Test de provocation en double aveugle contre placebo de l’allergie à l’arachide : efficacité des procédures de masquage et activité allergénique de l’arachide présent dans la préparation : J. van Odijk1, S. Ahlstedt2,3, U. Bengtsson4, M. P. Borres2,5, L. Hulthén1
1Department of Clinical Nutrition, 2Pharmacia Diagnostics Uppsala ; 3Department of Environmental Medicine and Center of Allergy research, Karolinska Institute, Stockholm, Sweden ; 4Departments of Respiratory Medicine and Allergology, 5Pediatrics, Sahlgrenska Academy at Göteborg University, Göteborg, Sweden
dans Allergy 60 (5), 602-605.
– Etat des lieux :
- Un diagnostic fait par test de provocation en double aveugle contre placebo (DBPCFC) faciliterait le diagnostic de patients présentant une histoire de réactivité non certifiée.
- Il manque des directives permettant de guider les doses de provocation et la façon de masquer de fortes concentrations d’arachide.
– Objectifs :
- Les objectifs de l’étude sont :
- Développer et évaluer une recette en double aveugle contenant au minimum 10% d’arachide.
- Comparer la recette avec les recettes déjà publiées en terme d’aveugle, de goût, de texture et de liaison des IgE à l’arachide
– Méthodes :
- Une préparation (I) avec 10% d’arachide, a été développée, évaluée et utilisée en DBPCFC. Les tests de provocation ont été suivis par le développement d’une préparation concentrée (II) (15% d’arachide, 25% de graisse).
- La préparation II a été comparée avec la seule préparation publiée (III) (11% d’arachide, 7% de graisses) en ce qui concerne le goût, la texture et la disponibilité de l’arachide.
- La recette (IV) (12% d’arachide, 10% de graisses) a été développée en utilisant les mêmes méthodes.
- La liaison des IgE dans les préparations a été mesurée en utilisant une méthode d’inhibition.
– Résultats :
- Au cours des tests de provocation, un patient a réagi à 4 g, ce qui souligne le besoin de masquage de fortes doses d’arachide.
- L’évaluation entre les préparations II et III montre que seule la recette II était considérée comme masquée pour le goût.
- Une disponibilité 10 fois inférieure de la protéine d’arachide a été trouvée à 50% d’inhibition dans la recette II.

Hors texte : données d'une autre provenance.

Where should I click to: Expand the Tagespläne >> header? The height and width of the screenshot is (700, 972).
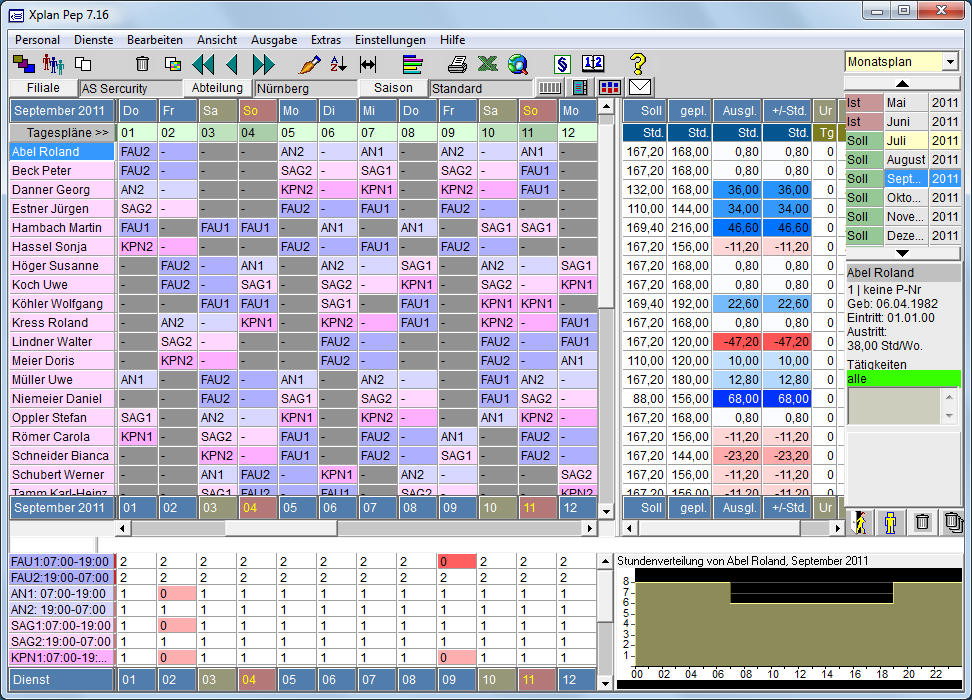tap(62, 133)
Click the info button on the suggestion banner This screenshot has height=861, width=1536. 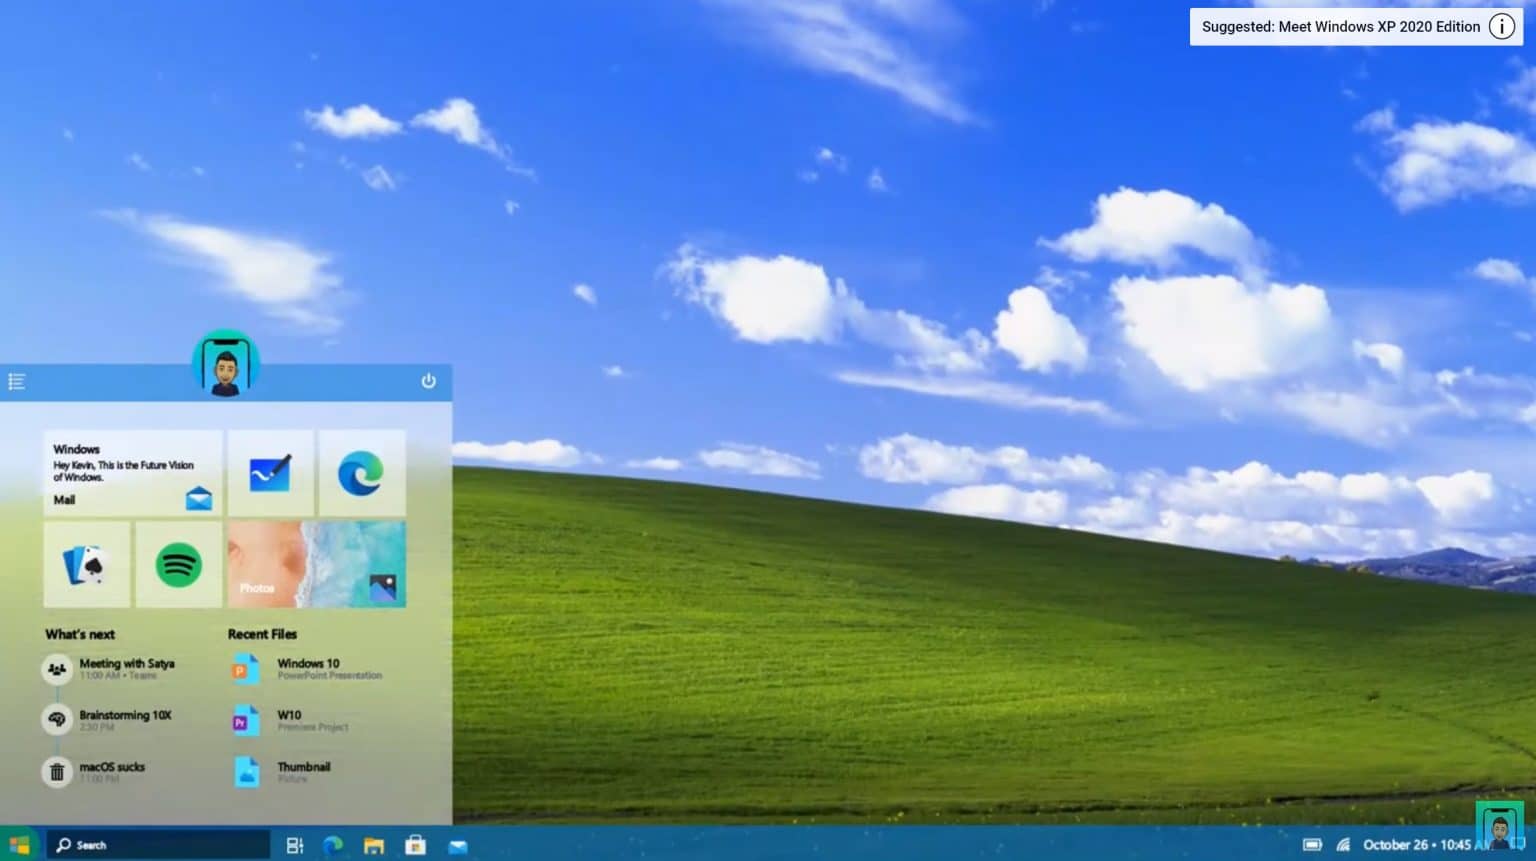point(1502,26)
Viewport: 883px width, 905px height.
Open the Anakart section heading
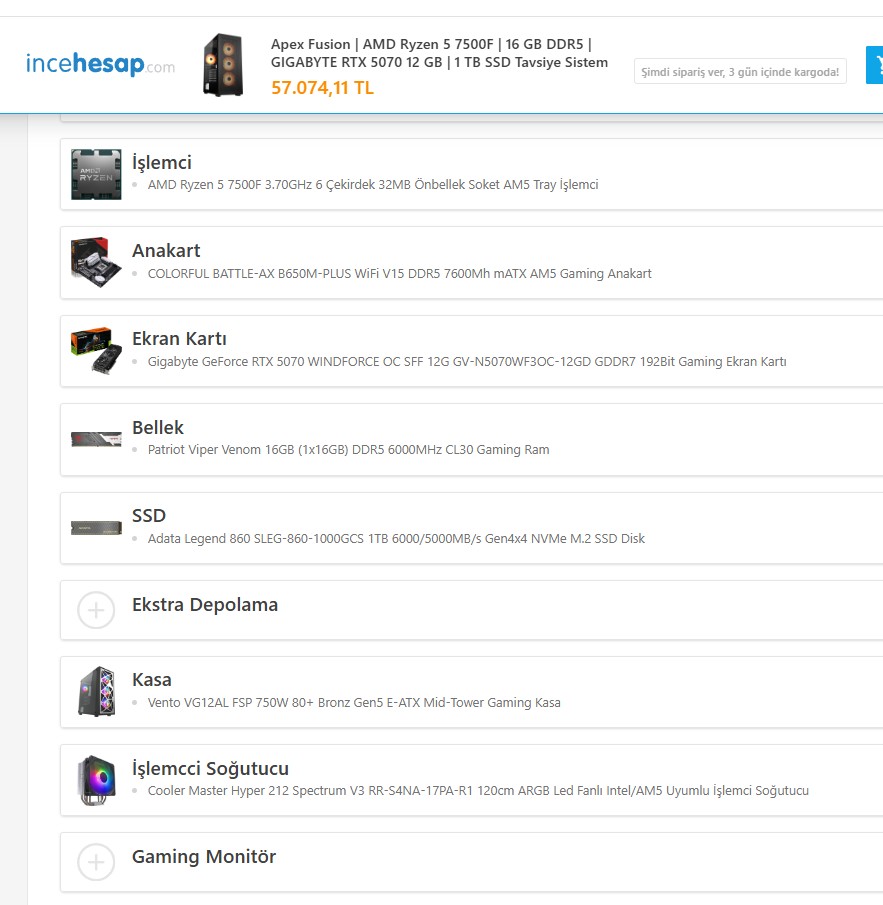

- La préparation IV présentait une meilleure liaison aux IgE, qui ne différait pas de l’extrait d’arachide d’origine.
– Conclusion :
- Le goût de l’arachide et la texture peuvent être cachés dans un milieu adapté.
- La concentration en graisse est importante pour la disponibilité de la protéine d’arachide dans les tests de provocation.
- Au cours des DBPCFC, la disponibilité de l’allergène doit être prise en considération.